Bausparrechner

Spar- und Darlehensphase eines Bausparvertrags durchrechnen, inklusive Abschlussgebühr.

Zuletzt geprüft: 24. August 2026 Rechenweg offengelegt Ohne Anmeldung, ohne Datenweitergabe

Monatsgenaue Berechnung, nicht überschlägig Ergebnis sofort, kein Formular davor Alle Eingaben bleiben im Browser

Zwei Phasen, ein Vertrag

Rechtsstand geprüft im August 2026.

Ein Bausparvertrag besteht aus zwei Teilen. In der Sparphase zahlen Sie monatlich ein, bis ein Mindestguthaben erreicht ist, meist 40 bis 50 Prozent der Bausparsumme. Dann ist der Vertrag zuteilungsreif. In der Darlehensphase steht Ihnen die Differenz zur Bausparsumme als Darlehen zu, zu einem Zinssatz, der bereits bei Vertragsabschluss festgeschrieben wurde.

Ein Beispiel: 50.000 Euro Bausparsumme, 200 Euro Sparrate, 0,5 Prozent Guthabenzins, 1 Prozent Abschlussgebühr, 40 Prozent Mindestguthaben. Die Zuteilung ist nach 8 Jahren und 5 Monaten erreicht, das Guthaben beträgt dann 20.105 Euro. Es bleiben 29.895 Euro Darlehen zu 2,25 Prozent, die bei 300 Euro Tilgungsbeitrag in 9 Jahren und 3 Monaten zurückgezahlt sind.

Wo der Wert liegt und wo nicht

Die Sparphase ist selten attraktiv. Guthabenzinsen von 0,1 bis 1 Prozent liegen unter dem, was Tagesgeld bringt. Dazu kommt die Abschlussgebühr von meist 1 bis 1,6 Prozent der Bausparsumme, die aus den ersten Beiträgen beglichen wird und bei Kündigung in der Regel verloren ist.

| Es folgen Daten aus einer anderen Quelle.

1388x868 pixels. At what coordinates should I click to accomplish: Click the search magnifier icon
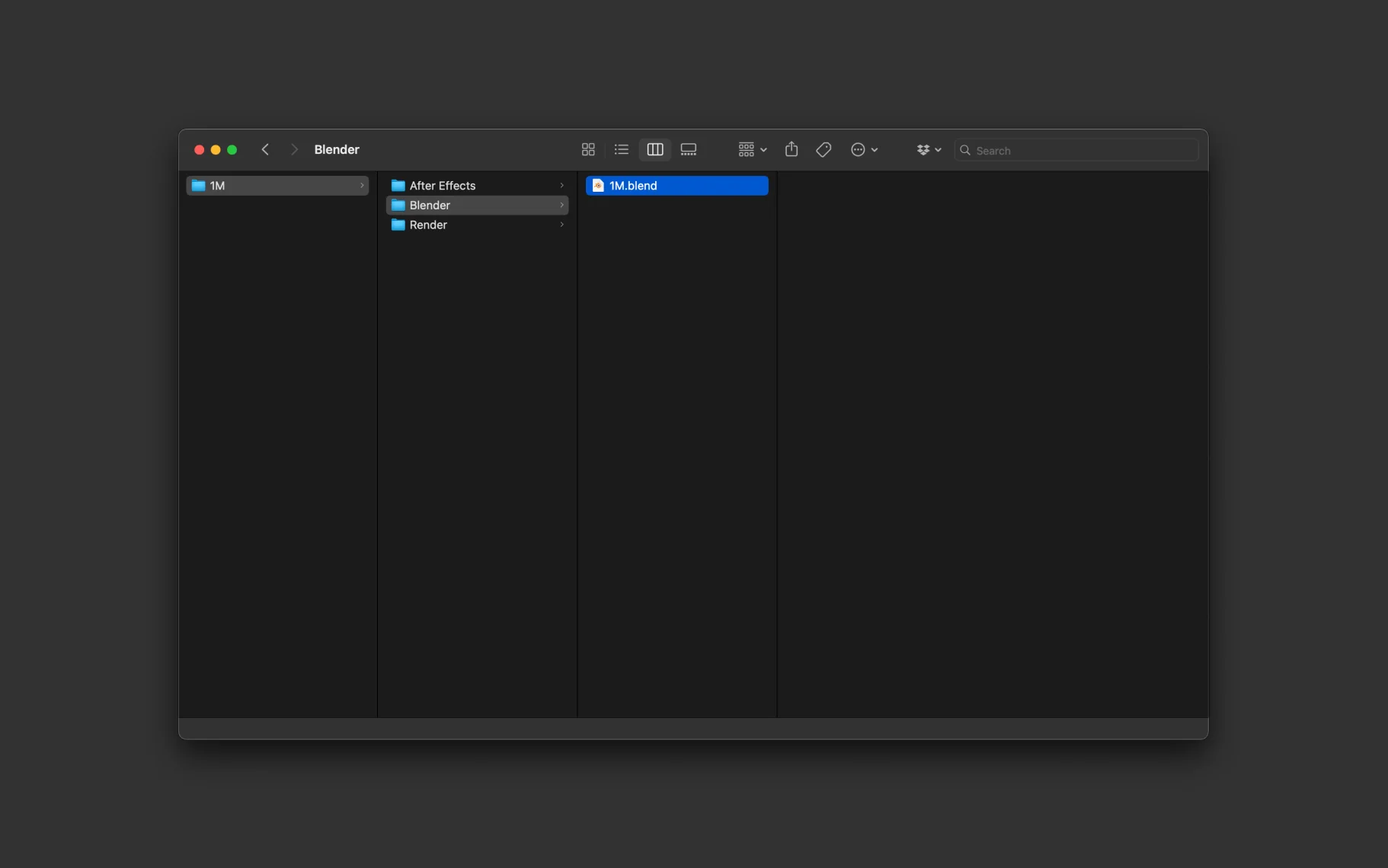tap(965, 150)
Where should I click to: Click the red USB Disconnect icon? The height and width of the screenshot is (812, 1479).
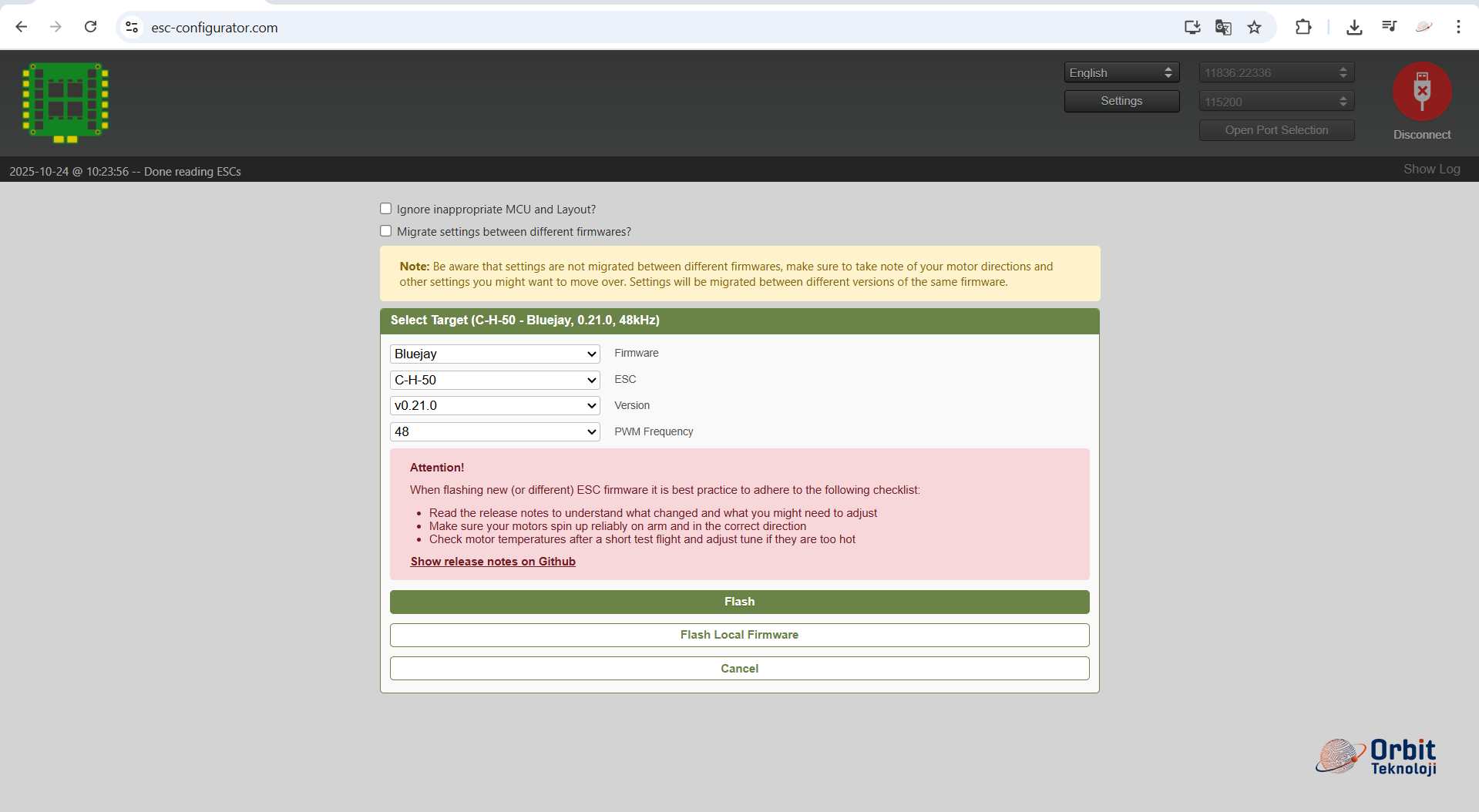pyautogui.click(x=1422, y=92)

Der eigentliche Wert liegt im festgeschriebenen Darlehenszins. Sie sichern sich heute die Kondition für ein Darlehen, das Sie erst in Jahren abrufen. Steigen die Bauzinsen bis dahin deutlich, ist das viel wert. Bleiben sie niedrig, haben Sie für eine Versicherung gezahlt, die Sie nicht gebraucht haben.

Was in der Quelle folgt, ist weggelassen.